**WHAT TO PRODUCE:**
Look through the data below. Collect every line where the word "agent" occurs.

**RAW DATA:**
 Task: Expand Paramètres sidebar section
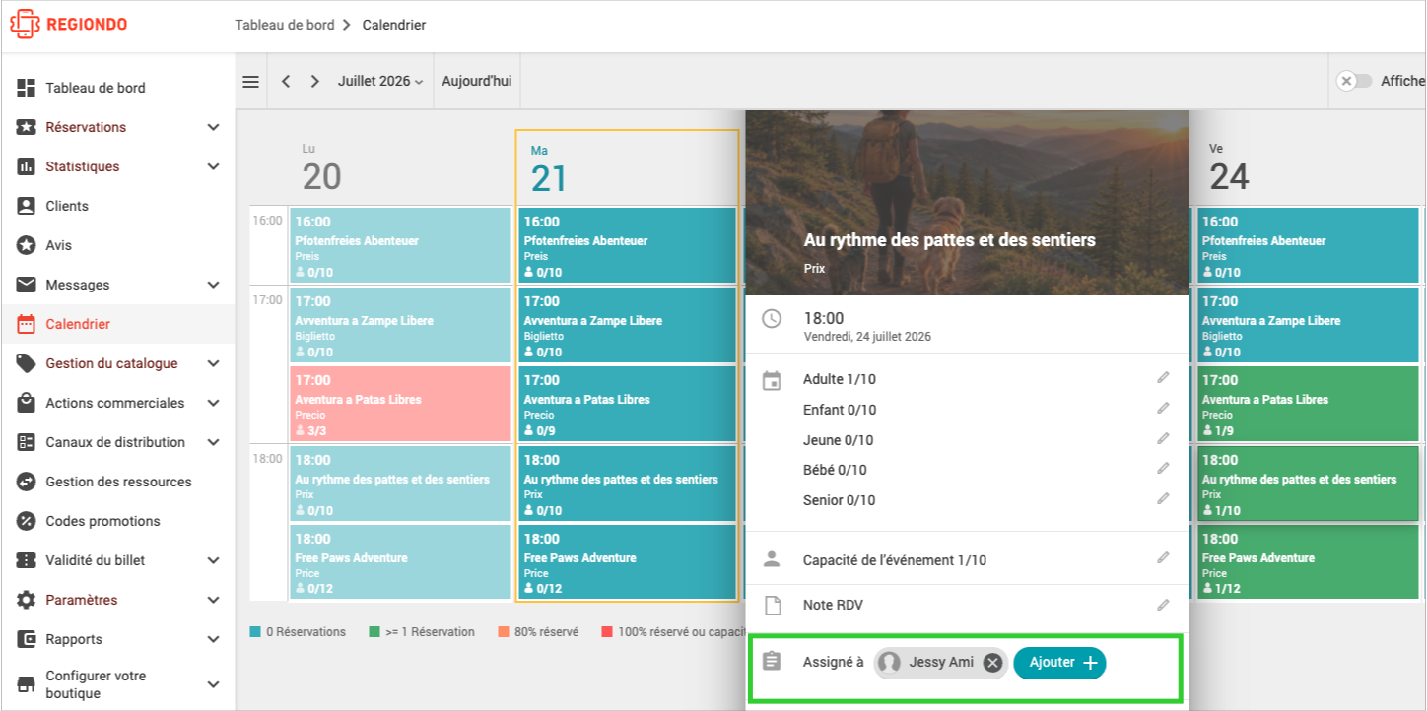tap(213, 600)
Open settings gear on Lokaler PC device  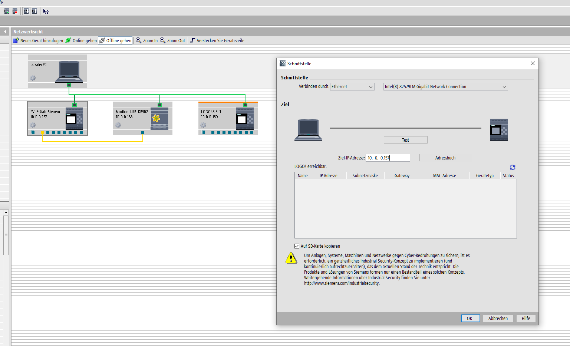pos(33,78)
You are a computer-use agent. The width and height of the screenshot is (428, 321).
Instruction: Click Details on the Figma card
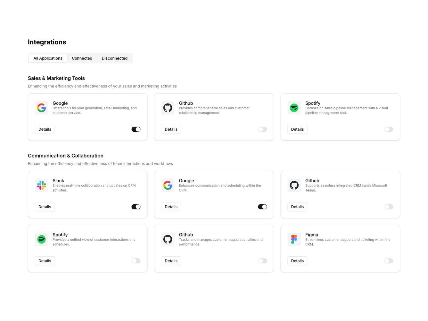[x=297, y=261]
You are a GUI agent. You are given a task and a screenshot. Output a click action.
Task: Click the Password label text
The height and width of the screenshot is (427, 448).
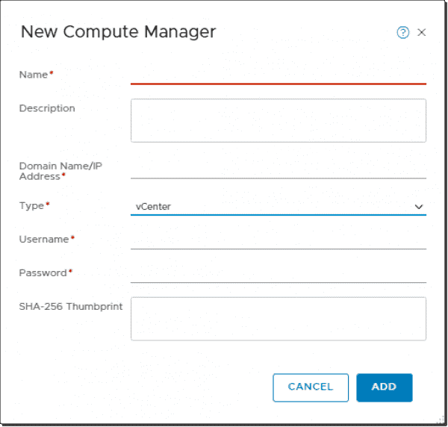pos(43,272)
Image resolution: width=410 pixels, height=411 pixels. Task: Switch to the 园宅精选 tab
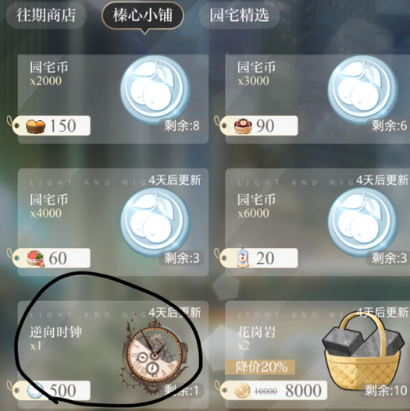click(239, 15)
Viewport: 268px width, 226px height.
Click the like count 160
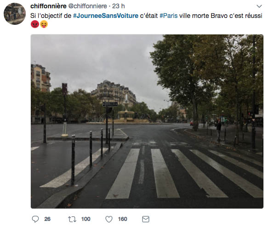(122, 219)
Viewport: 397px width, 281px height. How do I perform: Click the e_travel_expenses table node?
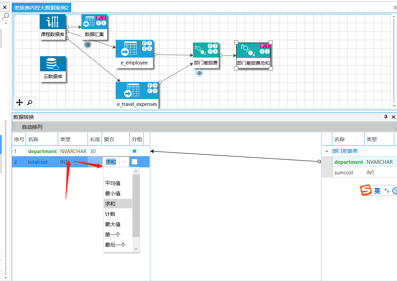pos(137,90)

**EXPECTED ANSWER:**
You are a computer-use agent. The width and height of the screenshot is (428, 321).
You are a GUI agent. You are given a task and a screenshot. Output a click action.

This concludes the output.